> Problem to solve: Beneath this task is a listing. Count its lines that contain "agent" and answer with the number only.

+++

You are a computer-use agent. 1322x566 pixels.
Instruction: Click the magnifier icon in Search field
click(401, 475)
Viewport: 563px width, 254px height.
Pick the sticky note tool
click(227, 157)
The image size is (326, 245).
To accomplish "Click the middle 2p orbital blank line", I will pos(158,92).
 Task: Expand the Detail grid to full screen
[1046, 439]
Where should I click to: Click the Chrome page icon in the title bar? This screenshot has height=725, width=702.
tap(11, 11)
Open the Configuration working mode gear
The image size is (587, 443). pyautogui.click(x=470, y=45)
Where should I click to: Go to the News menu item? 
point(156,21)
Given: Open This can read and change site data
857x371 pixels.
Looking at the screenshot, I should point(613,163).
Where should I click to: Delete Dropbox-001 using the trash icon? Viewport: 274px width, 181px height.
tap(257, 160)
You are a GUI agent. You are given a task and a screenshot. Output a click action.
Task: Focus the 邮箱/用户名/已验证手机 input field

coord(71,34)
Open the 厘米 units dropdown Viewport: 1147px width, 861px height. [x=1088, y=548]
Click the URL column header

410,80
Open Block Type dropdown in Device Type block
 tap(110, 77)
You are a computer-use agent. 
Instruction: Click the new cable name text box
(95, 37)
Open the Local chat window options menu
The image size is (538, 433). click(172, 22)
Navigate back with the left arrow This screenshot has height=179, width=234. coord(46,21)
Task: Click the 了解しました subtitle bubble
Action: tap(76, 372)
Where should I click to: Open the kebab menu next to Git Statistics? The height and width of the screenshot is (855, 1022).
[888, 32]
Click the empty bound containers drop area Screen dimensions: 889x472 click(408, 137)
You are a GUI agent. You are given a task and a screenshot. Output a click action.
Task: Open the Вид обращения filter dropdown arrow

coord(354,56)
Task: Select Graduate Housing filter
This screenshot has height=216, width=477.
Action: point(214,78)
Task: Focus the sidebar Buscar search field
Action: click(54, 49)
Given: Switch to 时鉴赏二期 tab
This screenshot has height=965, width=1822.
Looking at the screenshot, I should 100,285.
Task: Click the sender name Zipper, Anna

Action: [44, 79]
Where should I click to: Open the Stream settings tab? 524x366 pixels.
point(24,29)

+++

> Written solution: 4